Sebagai teman yang biasa
dimintai tolong oleh asri, terutama masalah pelajaran yang asri rasa kesulitan, amri
termasuk anak yang ringan tangan. Jarang sekali ia menolak ketika dimintai
tolong untuk mengajari beberapa mapel yang dirasa sulit oleh temannya itu,
khususnya matematika. Pelajaran hitung-hitungan memang seperti momok mengerikan
bagi umumnya siswa, termasuk asri. Apalagi guru yang mengajar terkenal sekali
dengan ketegasannya, “salah menjawab berarti berdiri di depan kelas sampai jam
pelajaran tersebut habis” begitu ancamannya. Sehingga bukan main banyak sekali
siswa yang lebih banyak berdiri di depan dari pada duduk di bangkunya.
“Sudah siap untuk belajar
As?”
“Eh, iya siap Am. Yuk
langsung saja dimulai.”
“Siap kok nggak bawa
bukunya.”
“Ya ampun kelupaan Am,
bukunya ada di kamar. Wait.”
Beberapa menit kemudian
asri keluar dengan membawa dua buku, satu buku paket matematika, kedua buku LKS
yang biasa menyajikan ringkasan materi dan juga soal-soal. “Kali ini sudah
benar-benar siap Am. Hehe.” Asri sudah sangat bersemangat untuk belajar.
“Mau belajar bab apa As?”
Tanya amri pada asri yang terlihat membuka dan membolak-balik halaman buku
paketnya.
“Bab untuk ujian matematika
besok senin Am. Duh, nama babnya apa ya?”
“Nah, ketahuan nggak
merhatiin guru pas nerangin di kelas ya, sampai nama bab yang baru saja diajarin
sudah lupa.” Spontan amri menanggapi. Asri hanya senyum-senyum menjawabnya,
seakan mengiyakan.
“Ujiannya bab matriks As.”
Amri langsung saja menjawab karena tahu asri paling susah mengingat pelajaran
itu, termasuk nama babnya.
“Iya itu Am. Hehe. Kenapa
ya kalau dapat pelajaran matematika di kelas aku jadi down semangatnya?”

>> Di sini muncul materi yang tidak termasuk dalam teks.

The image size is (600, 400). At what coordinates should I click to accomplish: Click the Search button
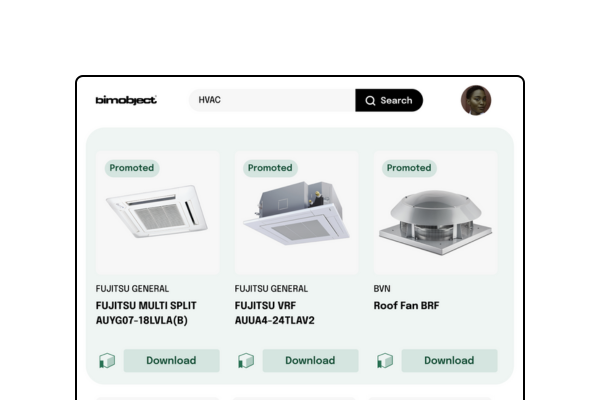coord(389,100)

Ia seolah bertanya pada dirinya sendiri.
“Mungkin kamu butuh dido’ain
pakai bubur merah As.” Amri asal menjawab sambil bergurau melihat kegelisahan
temannya.
“Apa iya Am, kayaknya aku
memang jarang dido’ain pakai gituan sih sama bapak ibuku.” Asri menjawab
gurauan amri dengan agak serius.
“Ahaha. Nah, itu sadar.” Semakin
terlihat puas tawa yang diluapkan oleh amri.
“Iya deh, ntar tak coba
minta bapak sama ibuk dido’ain pakai bubur merah biar ces pleng otakku
kalau mikirin matematika.” Asri menanggapi dan mengiyakan sambil
ngangguk-ngangguk. “Ada saran lagi nggak Am?” Tanyanya lagi.
“Ada dong. Tak kasih satu
lagi ya, penting ini.”
“Apa Am?” Tanya asri yang
sudah tidak sabar dengan jawabannya.
“Ketika kamu menginginkan
sesuatu, kamu harus bersusah payah mendapatkannya. Semakin mudah mendapatkannya
biasanya mudah sekali lepas atau hilang. Nah, kalau belajar, apapun itu, kurang
lebih sama As, kalau mau dapat ilmunya ya harus bersusah payah sampai bisa, perhatikan
yang mengajar, paham atau tidak pokoknya tidak boleh mengabaikan guru.”
“Aku kayaknya banyak cengengesan
di kelas Am, jadi nggak nyantol-nyantol. Hehe”
“Sayang seribu sayang,
itu benar As. Wkwk.”
Tawa mereka pun memenuhi
seisi rumah hingga tak sadar di luar ada yang sudah salam berkali-kali.